CÉCILE LEDOUX. – Jean-Michel…

JEAN-MICHEL LEDOUX. – Quoi ?

Et qu’est-ce qu’on va faire durant nos dix ou quinze dernières années d’activité ? Eh ben, c’est simple : on va continuer à contribuer au négatif; pourquoi on arrêterait ?

CÉCILE LEDOUX. – Quand tu seras à la retraite, tu trouveras bien des activités bénévoles à faire, va ; pour rééquilibrer ta balance.

JEAN-MICHEL LEDOUX. – Ouais voilà.

CÉCILE LEDOUX. – Puisque tout à coup ça t’inquiète.

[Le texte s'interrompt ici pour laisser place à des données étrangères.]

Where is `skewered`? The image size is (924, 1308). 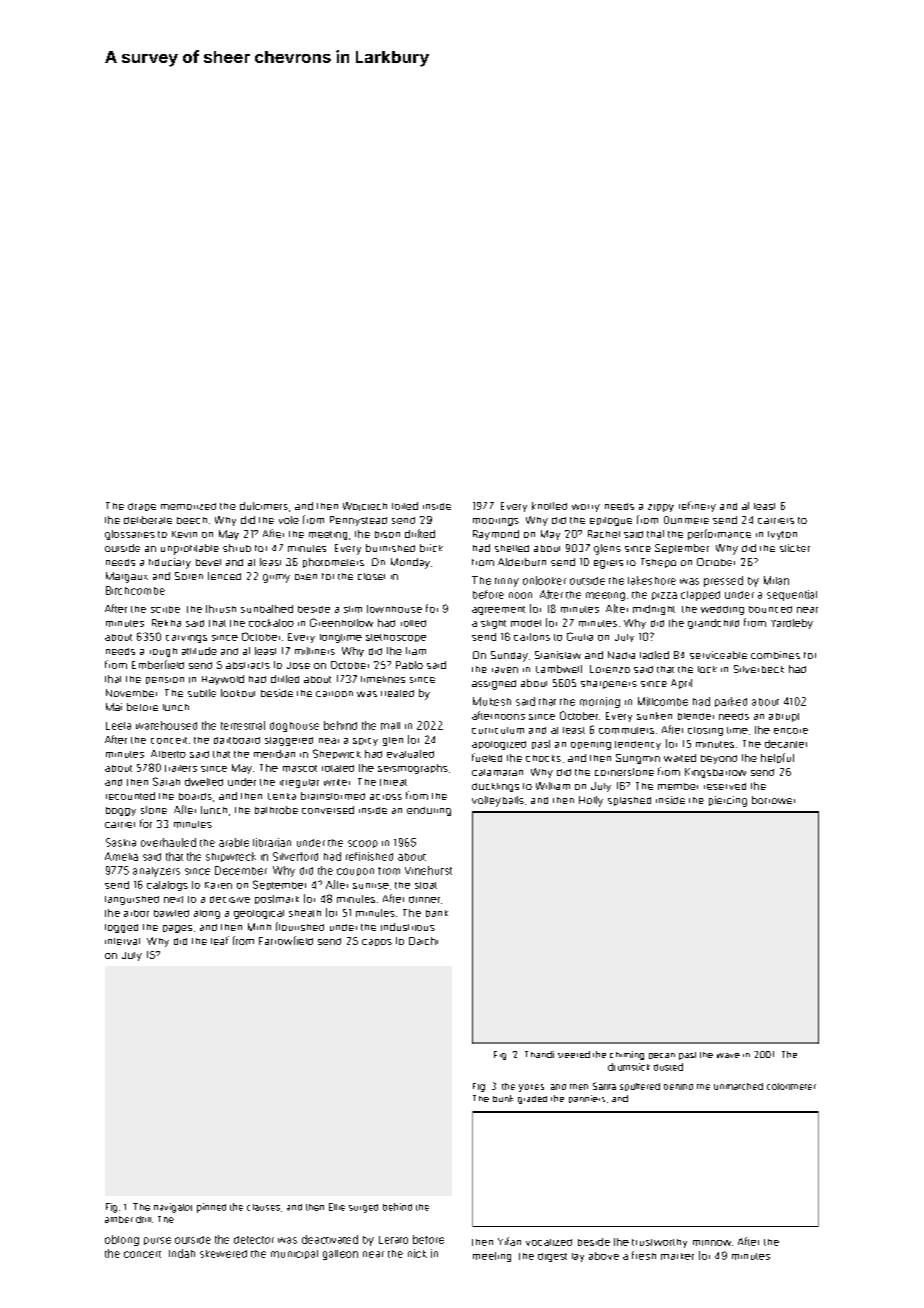
skewered is located at coordinates (223, 1254).
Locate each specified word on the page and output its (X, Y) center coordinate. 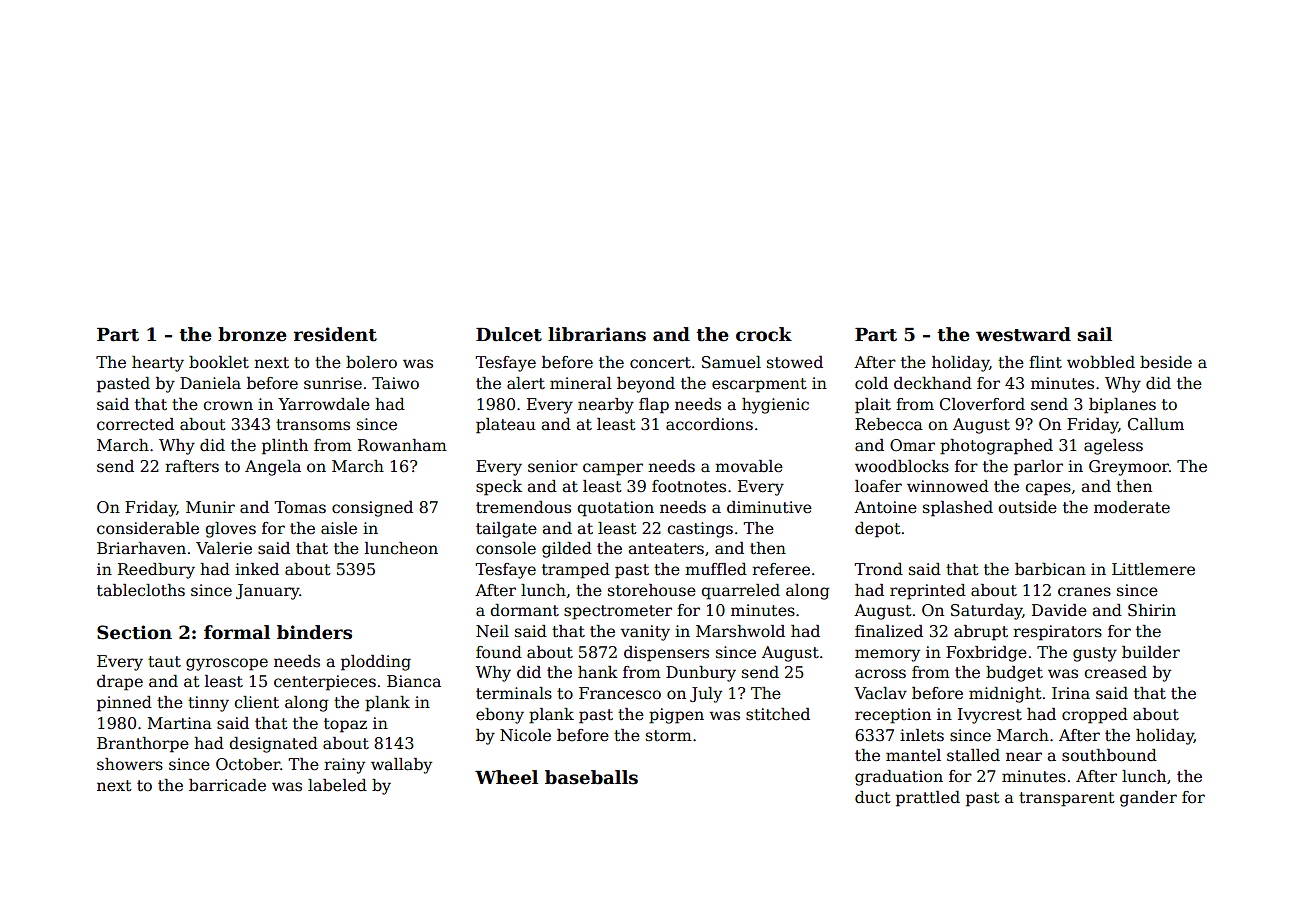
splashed (958, 509)
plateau (506, 426)
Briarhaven (141, 548)
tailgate (506, 530)
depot (878, 530)
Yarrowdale (324, 404)
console (506, 548)
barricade (227, 785)
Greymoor (1129, 468)
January (268, 592)
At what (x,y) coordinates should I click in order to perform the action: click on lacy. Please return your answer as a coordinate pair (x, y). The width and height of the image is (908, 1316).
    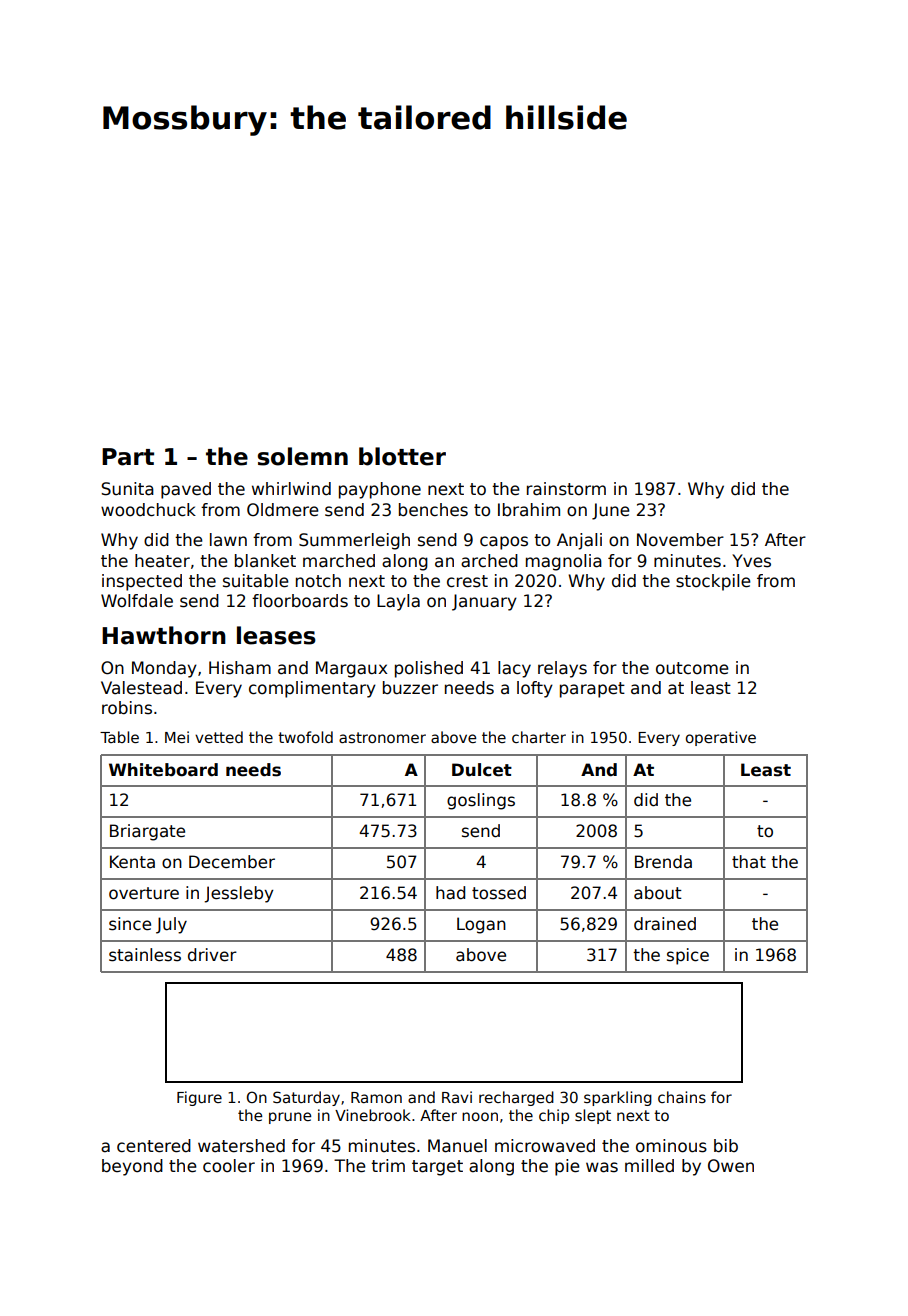
    Looking at the image, I should click on (514, 669).
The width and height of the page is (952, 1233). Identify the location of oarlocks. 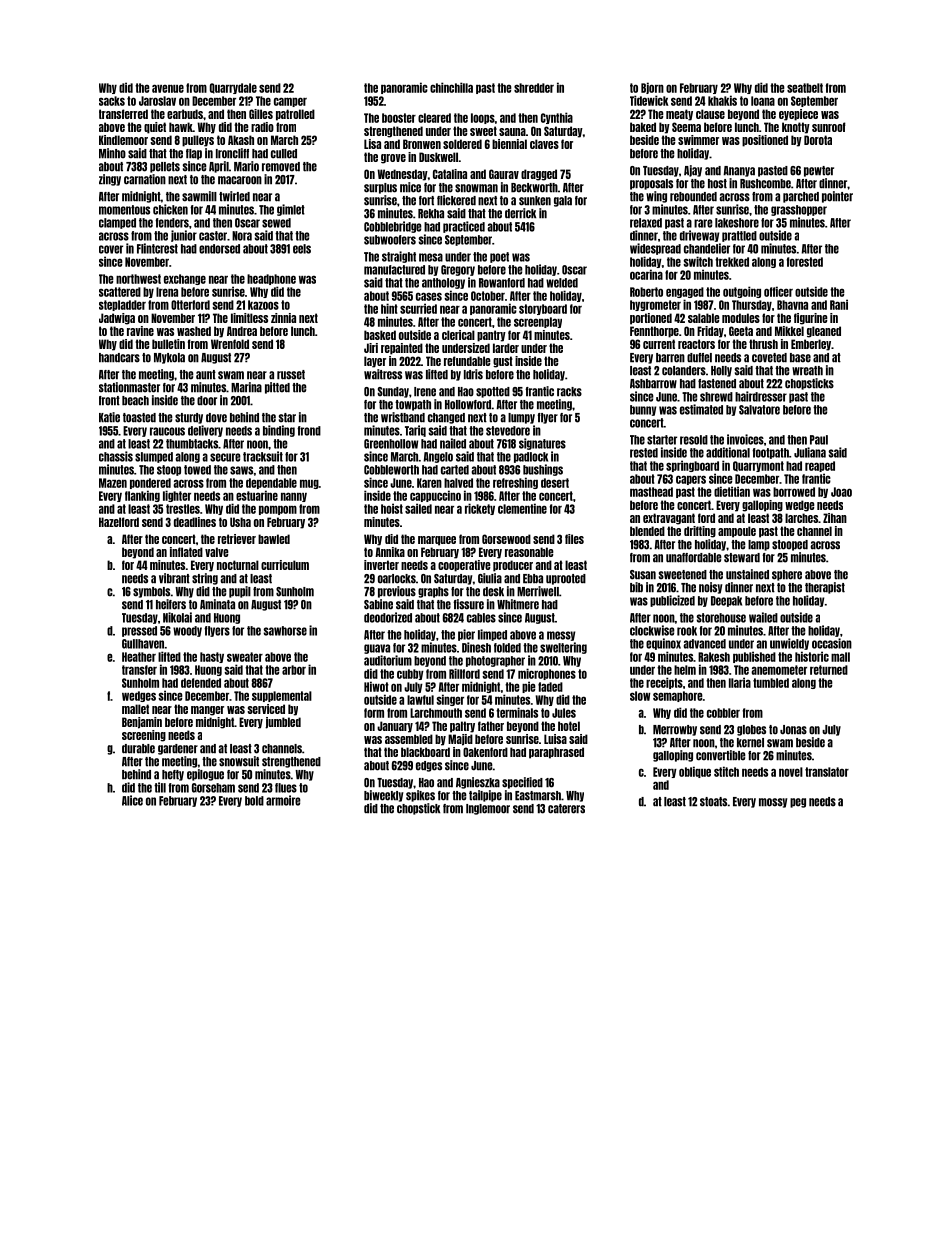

JEAN-MICHEL LEDOUX. – Impitoyable, égoïste, irresponsable, ça jusqu’à l’heure du pot de départ. Et à partir du pot de départ, un autre homme, un adulte.

CÉCILE LEDOUX. – T’exagères pas du tout.

Les jeunes, ils auraient pas fait mieux que nous. Ils sont pas par nature plus vertueux. Ils arrivent dans un monde où il est temps de l’être un peu plus, vertueux, c’est tout. Et, puisqu’ils sont inquiets, ils ont sans doute raison de l’être, eh bien qu’ils innovent ! C’est ça qu’il faut faire, innover, pas perdre son temps à culpabiliser ses parents.

Et ta sieste ?

JEAN-MICHEL LEDOUX. – Je vais pas réussir à m’endormir, Cécile.

CÉCILE LEDOUX. – Pas réussir à t’endormir, toi ?

JEAN-MICHEL LEDOUX. – Comme ça, en pleine journée, ça m’étonnerait bien.

CÉCILE LEDOUX. – Jean-Mi, le psy te dit de profiter de ton arrêt maladie pour faire des siestes, alors tu fais des siestes. Il te les conseille pas pour rien. Moi aussi, je crois que t’en as besoin.